Tesla, meanwhile, built out its excellent but vertically integrated Supercharger network with only Tesla cars in mind. In most cases, a station amounted to eight or more parking spaces all in a row. The cable that came off each charging post was only long enough to reach the driver’s side rear, where all the standardized ports on Teslas can be found. The thinking made sense at the time. Other EVs weren’t allowed to use the Supercharger network. Why, then, would you pay for extra cabling to reach the other side of the vehicle?
It became a big issue late in 2022. At that point, Musk made Tesla’s proprietary plug an open-source standard and encouraged the other carmakers to adopt it. One by one they fell in line. The other car companies pledged to use the newly renamed North American Charging Standard, or NACS, in their future EVs. Then Tesla began to open many, but not all, of its stations to Rivians, Hyundais, and other electric cars.
Which leads us to today. The Ioniq 9, which began deliveries this summer, comes with a NACS port. This allows drivers to use Tesla stations without the need to keep an annoying dongle handy. But because Hyundai put the port on the opposite side, the car is oriented in the opposite direction from the way hundreds or thousands of Supercharger stations are set up. Suppose you find an empty spot between two Teslas and back in — the plug that could reach your passenger’s side port actually belongs to the stall next to you, and is in use by the EV parked there. The available cord, the one meant for the stall you actually parked in, can’t reach over to the passenger’s side.

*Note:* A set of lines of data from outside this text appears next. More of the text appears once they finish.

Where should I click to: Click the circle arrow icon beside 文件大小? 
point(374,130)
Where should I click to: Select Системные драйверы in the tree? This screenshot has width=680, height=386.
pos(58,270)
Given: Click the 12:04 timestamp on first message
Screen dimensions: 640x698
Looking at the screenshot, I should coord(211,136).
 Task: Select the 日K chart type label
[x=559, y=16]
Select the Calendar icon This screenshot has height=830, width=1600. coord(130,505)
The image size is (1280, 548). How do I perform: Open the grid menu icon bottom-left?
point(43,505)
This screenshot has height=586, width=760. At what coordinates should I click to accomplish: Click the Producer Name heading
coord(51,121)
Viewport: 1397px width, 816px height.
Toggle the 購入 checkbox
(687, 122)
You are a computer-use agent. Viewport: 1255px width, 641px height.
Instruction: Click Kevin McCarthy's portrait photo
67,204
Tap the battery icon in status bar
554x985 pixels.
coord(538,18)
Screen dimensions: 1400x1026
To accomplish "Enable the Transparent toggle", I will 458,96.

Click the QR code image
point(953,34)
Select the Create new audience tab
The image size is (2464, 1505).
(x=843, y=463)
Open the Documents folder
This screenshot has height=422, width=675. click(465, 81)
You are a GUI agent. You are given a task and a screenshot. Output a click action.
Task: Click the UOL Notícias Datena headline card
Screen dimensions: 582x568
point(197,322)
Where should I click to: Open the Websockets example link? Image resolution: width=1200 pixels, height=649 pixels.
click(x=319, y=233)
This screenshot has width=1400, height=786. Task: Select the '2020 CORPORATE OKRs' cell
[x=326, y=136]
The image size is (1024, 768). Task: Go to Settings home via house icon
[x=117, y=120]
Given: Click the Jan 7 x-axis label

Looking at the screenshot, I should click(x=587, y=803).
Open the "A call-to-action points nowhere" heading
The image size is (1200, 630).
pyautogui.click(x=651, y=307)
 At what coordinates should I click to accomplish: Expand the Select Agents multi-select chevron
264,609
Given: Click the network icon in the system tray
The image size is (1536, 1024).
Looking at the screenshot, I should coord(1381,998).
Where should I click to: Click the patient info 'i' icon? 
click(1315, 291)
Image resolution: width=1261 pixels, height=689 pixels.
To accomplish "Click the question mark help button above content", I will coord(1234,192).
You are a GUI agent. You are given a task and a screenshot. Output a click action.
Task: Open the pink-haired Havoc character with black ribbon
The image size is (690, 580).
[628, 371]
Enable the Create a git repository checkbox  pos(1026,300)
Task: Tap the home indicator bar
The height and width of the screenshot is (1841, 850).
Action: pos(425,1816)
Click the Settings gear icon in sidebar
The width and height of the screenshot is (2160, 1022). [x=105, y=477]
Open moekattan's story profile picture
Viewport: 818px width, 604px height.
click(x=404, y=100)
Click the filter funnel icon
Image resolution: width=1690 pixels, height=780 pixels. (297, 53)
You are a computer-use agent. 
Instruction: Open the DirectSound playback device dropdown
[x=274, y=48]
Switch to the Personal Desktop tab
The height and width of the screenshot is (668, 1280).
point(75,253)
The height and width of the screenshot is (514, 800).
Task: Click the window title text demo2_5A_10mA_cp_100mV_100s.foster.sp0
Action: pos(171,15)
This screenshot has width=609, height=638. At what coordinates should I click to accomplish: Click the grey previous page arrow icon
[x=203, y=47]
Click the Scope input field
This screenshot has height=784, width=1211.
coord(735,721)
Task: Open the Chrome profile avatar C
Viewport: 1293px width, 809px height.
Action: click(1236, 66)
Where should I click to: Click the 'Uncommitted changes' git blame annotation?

The result is a mess. Find two open stalls next to each other and you can make it work, though it means you’re taking up both of them (stealing the cord meant for the neighboring stall and blocking the cord meant for the one you’re parked in). At giant stations with dozens of plugs, this is no big deal. At smaller ones with just 12 or 16 plugs, it’s a nuisance. I’ve walked out and moved the Rivian I was test-driving before I had all the electricity I wanted because I felt guilty about blocking two stalls. To avoid this breach of etiquette you might need to park illegally, leaving your EV in a non-spot or in a place where it’s blocking the sidewalk just so it can reach the plug. (Says Tesla FAQ: “In some cases you might have to park over the line in order to charge comfortably. Avoid parking diagonally to reach the cable and try to obstruct as few charge posts as possible.)
Some relief from this short-sightnedness is coming. Tesla’s new “V4” stations that are currently opening around the world are built with this complexity in mind and include longer cables and an orientation meant to reach either side of the vehicle. The buildout of EV chargers of all kinds is slated to continue even with the Trump administration’s opposition to funding them, and new stations should be flexible to any kind of electric car. And the idea of making sure EVs of any size and shape can charge is picking up steam. For example, many of the stations in Rivian’s Adventure Network include at least one stall where the charging post is off to the side of an extra-long parking space so that an EV towing a trailer can reach its charging port.
Yet for now, we’re stuck with what we’ve already built. There are more than 2,500 Tesla Supercharger stations in the U.S., representing more than 30,000 individual plugs, and most of those were built with the V2 and V3 versions of Tesla’s technology that have this orientation problem. For years to come, many of those stations will be the best or only option for non-Tesla EVs on a road trip, which means we’re all in for some extra inconvenience.